I understand that a joint committee of the Sudanese Government and representatives of the Governor General has been set up in Khartoum and is studying actual compensation terms with a view to early action in the Sudanese Parliament, which reassembles on 10th June.

Mr. Alport

Might I ask whether the panel of experts to advise the Sudanese Government on matters of compensation has been appointed and, if so, whether it contains a representative of the United Kingdom?

Mr. Lloyd

I do not know whether the word "panel" is the right word to describe the body. I understand that the Sudanese Government have invited certain experts from certain countries to advise them. They have invited one from the United Kingdom who I think has already gone, or is about to go, to the Sudan.

Mr.

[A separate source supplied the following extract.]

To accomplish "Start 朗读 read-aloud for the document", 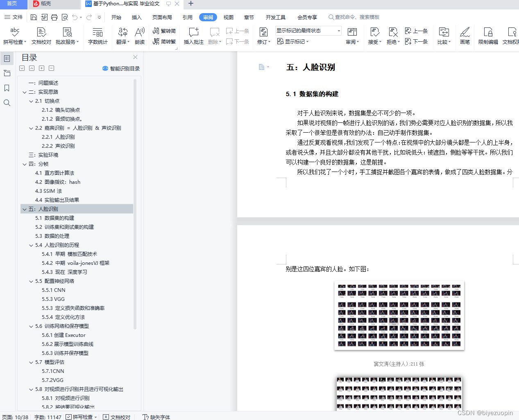I will 139,36.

Wakefield

Is my right hon. and learned Friend aware that, in order to create ill-will between British and Sudanese, money is now being collected in the streets of Khartoum for a fund to provide compensation for British expatriate officers? What is the attitude of the Government towards that fund, which has been approved by the Ministry of the Interior? Cannot the Government do something to anticipate a comparable offer from the Egyptian Government?

Mr. Lloyd

I am not aware of the fund about which my hon. Friend has just asked. I have no knowledge that the Sudanese Government are unwilling to deal with this matter on a fair basis. I cannot believe that the Sudanese Council of Ministers would regard it as consistent with the dignity of a self-governing country to encourage the practice to which my hon. Friend referred.